Influence of ionic strength on the interaction of THA and its Cu(ii) complex with DNA helps to explain studies on various breast cancer cells

Abstract

THA, a structural analogue of the family of anthracycline anticancer drugs, was used to understand how environmental changes affect its biophysical interactions with DNA. A variation of the ionic strength of the medium was attempted at a constant pH. Under such varying conditions, the binding constant and the site size of interaction were evaluated. Owing to the close structural similarity with anthracyclines and the fact that the quinone moiety in these drugs control the chemical reactions, the effect of the ionic strength on the physicochemical and biophysical attributes of hydroxy-9,10-anthraquinones is important. With an increase in ionic strength, the dissociation of the first proton of THA is affected to a greater extent compared to the second proton. Since the pK_a1 is connected to the generation of the mono-anion of THA, an increase in its value implies that there would be less anion in the medium leading to improved DNA binding. Increased NaCl concentration neutralizes the negative charges on the DNA backbone manifesting in an overall increase in the binding constant for THA. This fact might be exploited for the use of such molecules in cancer patients. However, in the case of a Cu^II complex of THA and the formation of anions being almost negligible, there is a marked improvement in DNA binding.
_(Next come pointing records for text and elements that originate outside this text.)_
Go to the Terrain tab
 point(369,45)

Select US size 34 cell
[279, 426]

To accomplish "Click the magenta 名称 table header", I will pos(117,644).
The cytotoxic action of THA (LH₃) and its Cu^II complex [Cu^II(LH₂)₂] was also studied on three breast carcinoma cell lines and a primary human dermal fibroblast cell line. The complex was seen to perform better than THA. The results could be explained with the help of the comet assay, the γH2AX foci assay, and DAPI staining followed by western blotting with an apoptotic protein marker. The findings of THA and its Cu^II complex were compared to anthracycline doxorubicin.